Results: Archazolid A and B, two recently discovered cytotoxic macrolactones produced by the myxobacterium Archangium gephyra, and apicularen A and B, two novel benzolactone enamides produced by different species of the myxobacterium Chondromyces, exerted a similar inhibitory efficacy on a wide range of mammalian cell lines as the well established plecomacrolidic type V-ATPase inhibitors concanamycin and bafilomycin. Like the plecomacrolides both new macrolides also prevented the lysosomal acidification in cells and inhibited the V-ATPase purified from the midgut of the tobacco hornworm, Manduca sexta, with IC50 values of 20-60 nM. However, they did not influence the activity of mitochondrial F-ATPase or that of the Na+/K+-ATPase. To define the binding sites of these new inhibitors we used a semi-synthetic radioactively labelled derivative of concanamycin which exclusively binds to the membrane Vo subunit c. Whereas archazolid A prevented, like the plecomacrolides concanamycin A, bafilomycin A1 and B1, labelling of subunit c by the radioactive I-concanolide A, the benzolactone enamide apicularen A did not compete with the plecomacrolide derivative.
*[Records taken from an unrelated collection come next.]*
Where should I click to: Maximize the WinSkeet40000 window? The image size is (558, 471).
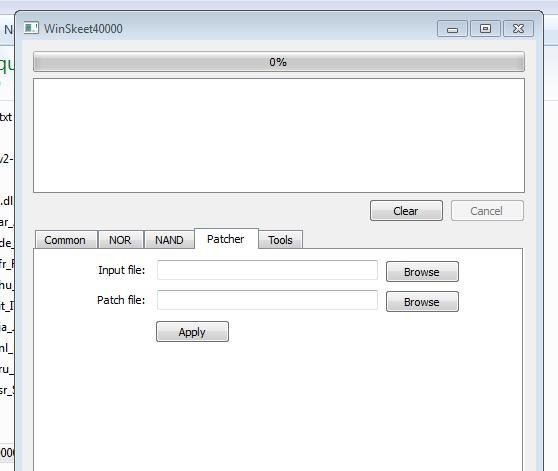(485, 29)
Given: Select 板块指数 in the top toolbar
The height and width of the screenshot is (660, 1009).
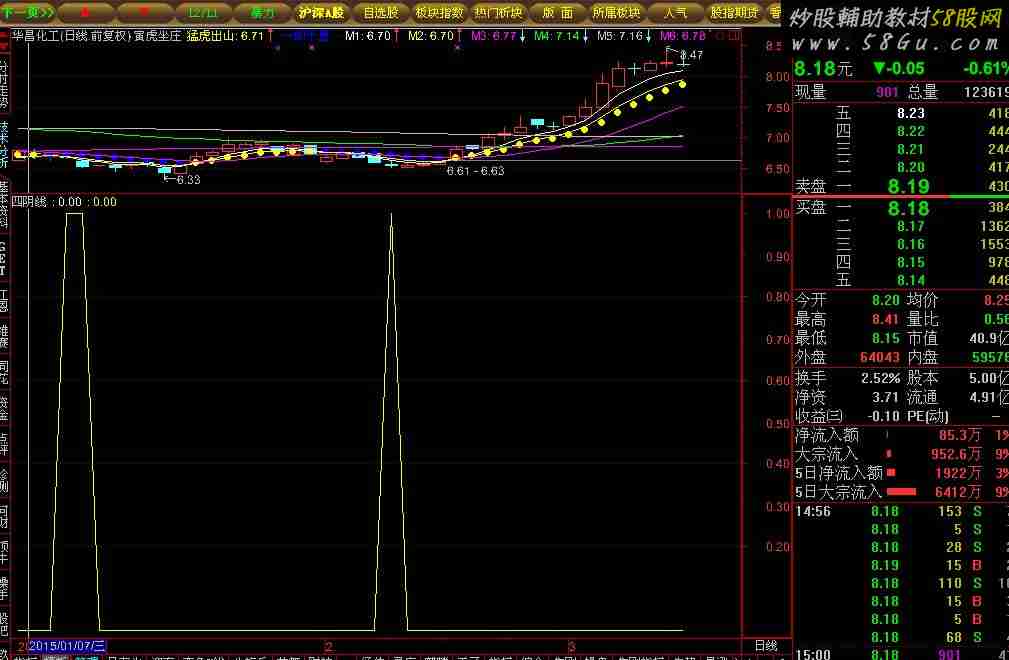Looking at the screenshot, I should coord(438,13).
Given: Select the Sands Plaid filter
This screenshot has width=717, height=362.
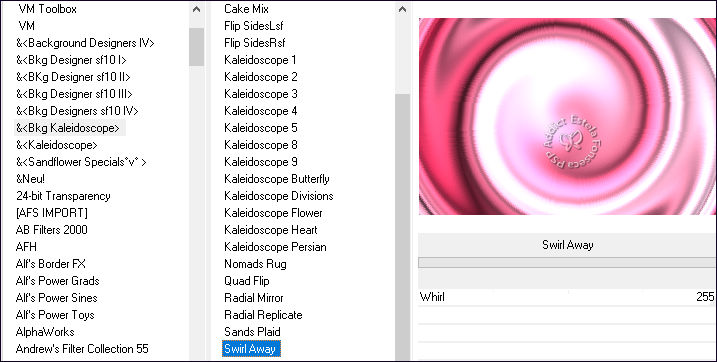Looking at the screenshot, I should pyautogui.click(x=252, y=332).
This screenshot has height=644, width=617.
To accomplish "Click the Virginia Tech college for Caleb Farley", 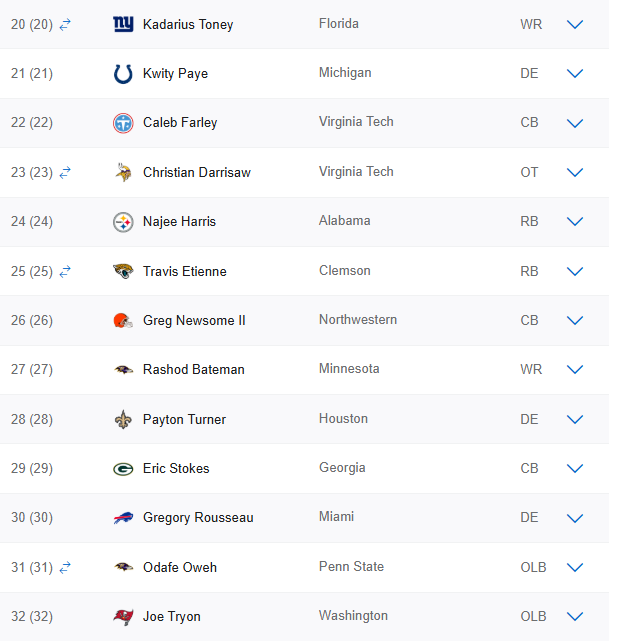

Conclusion: The myxobacterial antibiotics archazolid and apicularen are highly efficient and specific novel inhibitors of V-ATPases. While archazolid at least partly shares a common binding site with the plecomacrolides bafilomycin and concanamycin, apicularen adheres to an independent binding site.

Figure 1

Structure of the antibiotics. A, I-concanolide A (9-O-[p-(trifluoroethyldiazirinyl)-benzoyl]-21,23-dideoxy-23-[¹²⁵I]iodo-concanolide A). B, archazolid A and B. C, apicularen A and B.

Figure 2

Inhibition of lysosomal acidification by the novel inhibitors. Potoroo kidney cells (PtK₂) were treated with V-ATPase inhibitors for 4 hours and stained for lysosomes (red) with the acidotropic reagent LysoTracker, for mitochondria with MitoTracker (A, green) or for nuclei with Hoechst 33258 (B, blue). The control cells show many red vesicles indicating acidic lysosomes whereas in cells treated with the inhibitors only few red spots can be observed.

Figure 3

Inhibition of the V₁/V_o holoenzyme activity by the antibiotics. Values represent the means ± S.D. of three independent enzyme preparations. Archazolid A (open circles), archazolid B (solid circles), apicularen A (open triangles) and apicularen B (solid triangles). The specific enzyme activity of the controls without inhibitors was 1.5 ± 0.2 μmol*mg^-1 *min^-1.

Figure 4

Inhibition of F-ATPase activity in crude membranes from mouse heart and submitochondrial particles from beef heart. Values represent the means ± S. D. of three (mouse heart) or four (beef heart) independent experiments., respectively. The specific ATPase activity without inhibitor was 0.16 ± 0.05 μmol*mg^-1 *min^-1 in mouse heart crude membranes (blue columns) and 6.1 ± 0.35 μmol*mg^-1 *min^-1 in submitochondrial particles of beef heart (red columns). Solitary columns indicate that the conditions were only tested either for mouse or for beef heart.

Figure 5

Protection of the binding site for I-concanolide A by plecomacrolidic antibiotics. Tricine-SDS-PAGE gels. Lane 1, stained with Coomassie Blue; lane 2–8, autoradiography of the gel after exposition to a phosphoscreen. Samples of 20 μg V-ATPase were preincubated for 60 min on ice with 100 μM or 10 μM bafilomycin B₁ (lanes 3 and 4), 100 μM or 10 μM apicularen A (lanes 5 and 6) and 100 μM or 10 μM archazolid (lanes 7 and 8), respectively. I-concanolide A was then added to give a final concentration of 10 μM. The mixture was incubated for another 60 min on ice and then treated with UV light. Control with pre-incubation, but without effectors (lane 2).